Because of FDA restrictions put in place in 2010, patients can now only get the drug after signing a waiver from their doctor indicating that they understand the risks and have tried all other drug options to treat their disease.

Glaxo executives say they believe the drug should remain available for patients with hard-to-treat diabetes, but the company has no plans to resume advertising of the drug.

"I think there are patients who benefit from this drug and I would hope the committee continues to allow Avandia to be prescribed to the right patients," said Glaxo vice president Murray Stewart.

Stewart stressed that Glaxo did not request the panel meeting, which was set up by the FDA.

"We were phoned up earlier in the year and told they were having an advisory meeting and that GSK should present," Stewart said.

Wall Street analysts have dubbed the meeting a "non-event" from a financial perspective, since Glaxo's stock price long ago absorbed the impact of the Avandia controversy.

Last July Glaxo plead guilty to failing to report safety problems with Avandia to government officials over a seven-year period.
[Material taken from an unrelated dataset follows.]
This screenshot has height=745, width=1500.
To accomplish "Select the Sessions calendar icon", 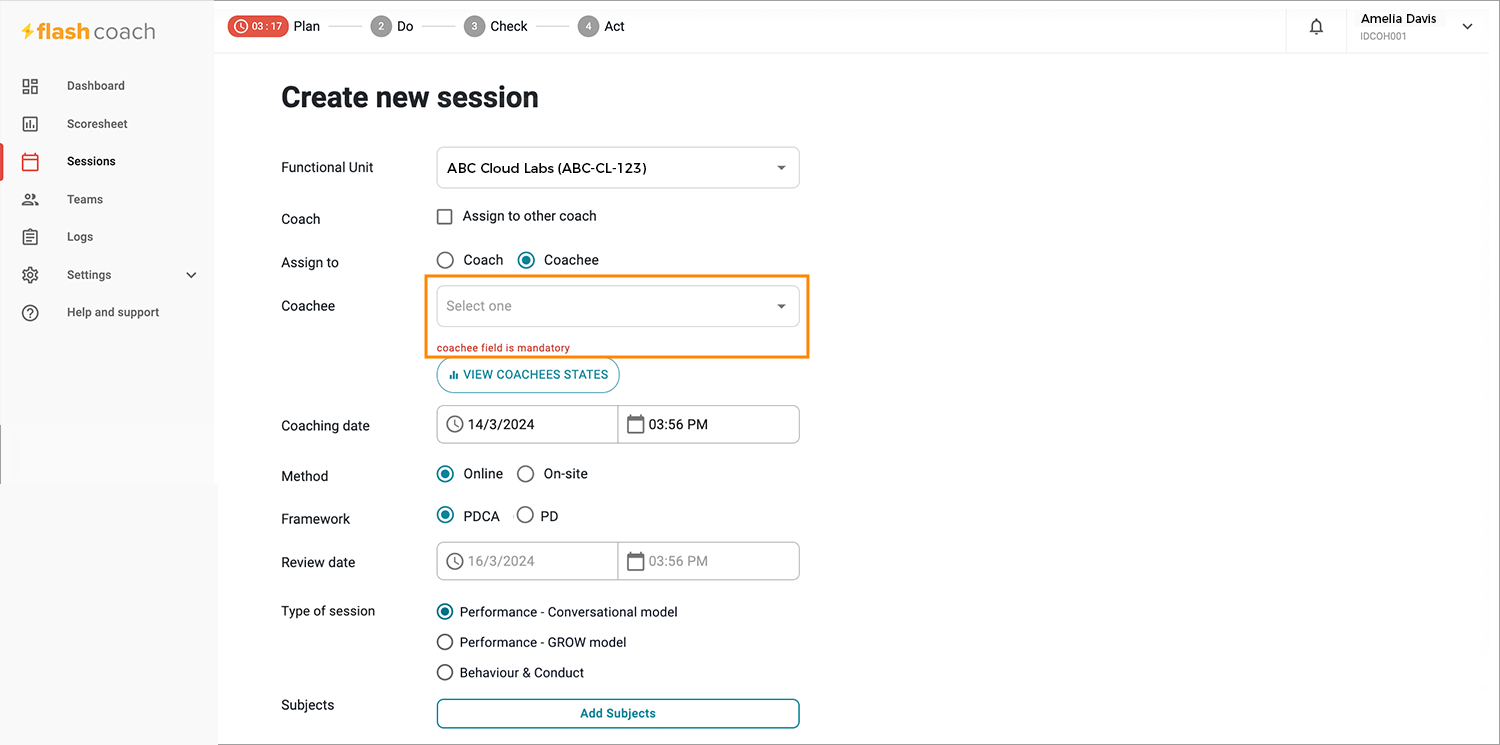I will pos(30,161).
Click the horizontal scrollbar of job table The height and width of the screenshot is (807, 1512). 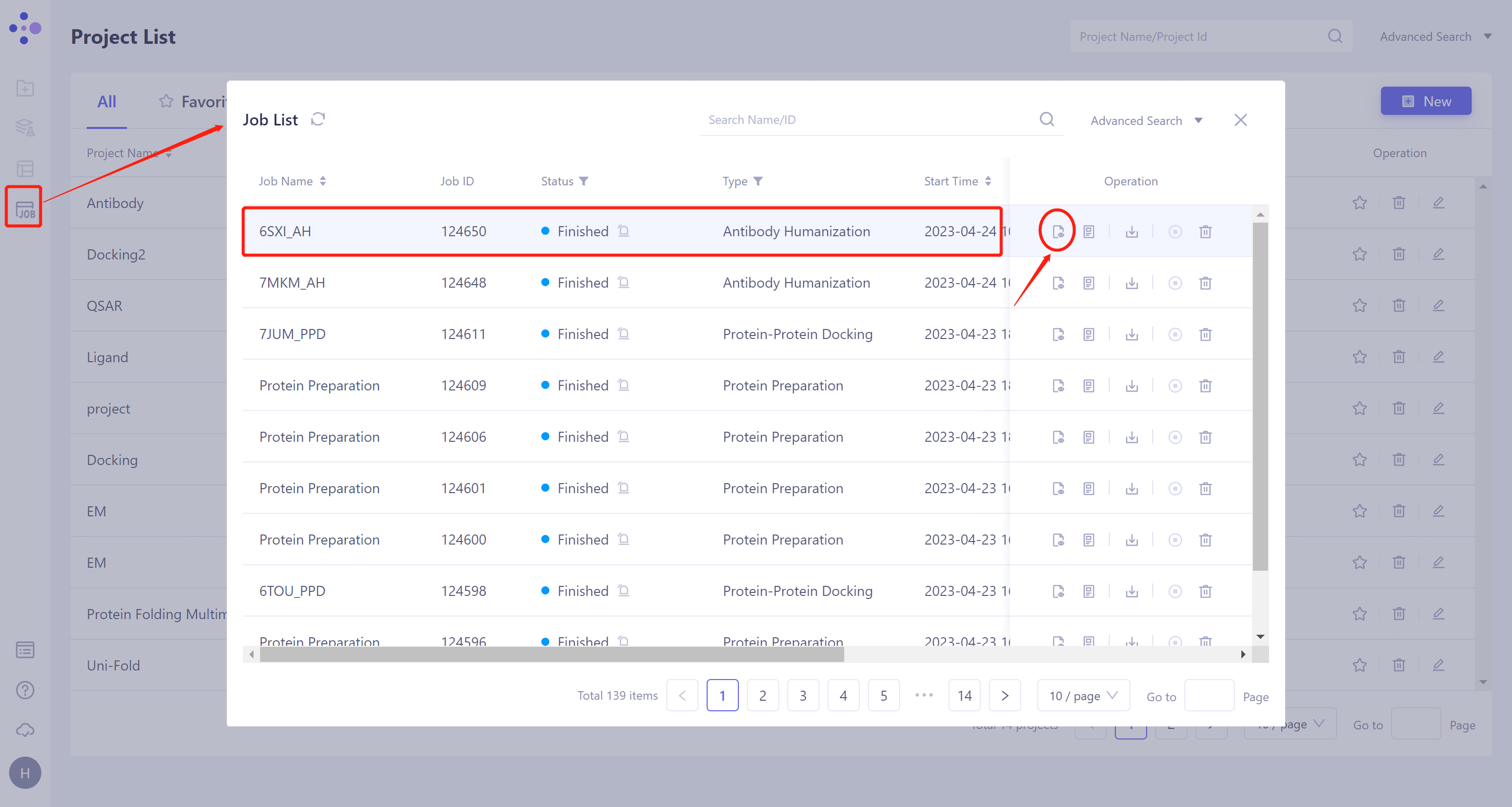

The guilty plea was part of a larger $3 billion settlement with the Department of Justice for various criminal and civil violations involving 10 Glaxo drugs.

In November, the company paid $90 million to settle allegations from 38 state governments that the company misrepresented the risks of Avandia.

The company has also settled tens of thousands of personal injury lawsuits filed by Avandia patients, though it has never specified the exact number. Last month there were 3,750 cases pending before U.S. District Court Judge Cynthia Rufe in Philadelphia, where various Avandia cases from around the country have been consolidated.

U.S. shares of GlaxoSmithKline PLC rose 64 cents to $52.41 in midday trading Monday. They traded as high as $54 last Tuesday and are up almost 25 percent from their 52-week low of $41.68 last November.